Como decía antes, los extremistas ven extremistas a los demás, de tanta distancia a la que se sitúan. Otra señal de su extremismo es que crean y propalen que lo que marca esa distancia suya sean justamente las cosas comunes. Que alguien crea que la bandera y el nombre de su país es lo que los aleja de sus rivales políticos es señal de sectarismo. Lo es porque es indicio de que interpretan a los otros, no como discrepantes, sino como amenaza exógena. Lo mismo sucede cuando se consideran muy lejos de los demás por estar contra el terrorismo o «con la familia». Normalmente intentan proyectar en la población esa crispación extrema, de manera que a la gente tienda a resultarle intolerable la discrepancia de su vecino. Casado, Rivera y acólitos de a pie o con toga manifiestan profusamente síntomas de extremismo de este tipo. Los independentistas que bordean el patria libre o morir no lo hacen mal tampoco. Y la Iglesia es especialista en trasladar a la opinión pública historias de persecuciones, liberticidios y martirios de distintas intensidades por cualquier mínimo revés que tenga de los poderes públicos. Digo mínimo porque no pasa de mínimo.
Ciertamente, el aire se está espesando de extremismo, de sectarismo y de falta de racionalidad.
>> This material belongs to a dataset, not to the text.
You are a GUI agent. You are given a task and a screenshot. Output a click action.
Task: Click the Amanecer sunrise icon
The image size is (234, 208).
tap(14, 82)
Sean o no iguales todos los extremismos, no nos amenazan todos ellos. Los extremismos que nos amenazan vienen de la derecha, en España y fuera de España. ¿Qué extremismo de izquierda se está haciendo fuerte en alguna parte? ¿Qué medidas son esas de extrema izquierda que amenazan con podemizarnos a todos? ¿Hay nacionalizaciones descerebradas en el horizonte, intervencionismos imprudentes en alguna agenda? ¿Hace falta salir de la templanza para abominar del franquismo y de que la tumba del dictador sea un homenaje permanente a período tan oscuro? La derecha, Iglesia incluida, es la que está tirando al monte, tanto la de verdad como sus politicastros titiriteros. Ellos necesitan más que nadie un buen baño de racionalidad.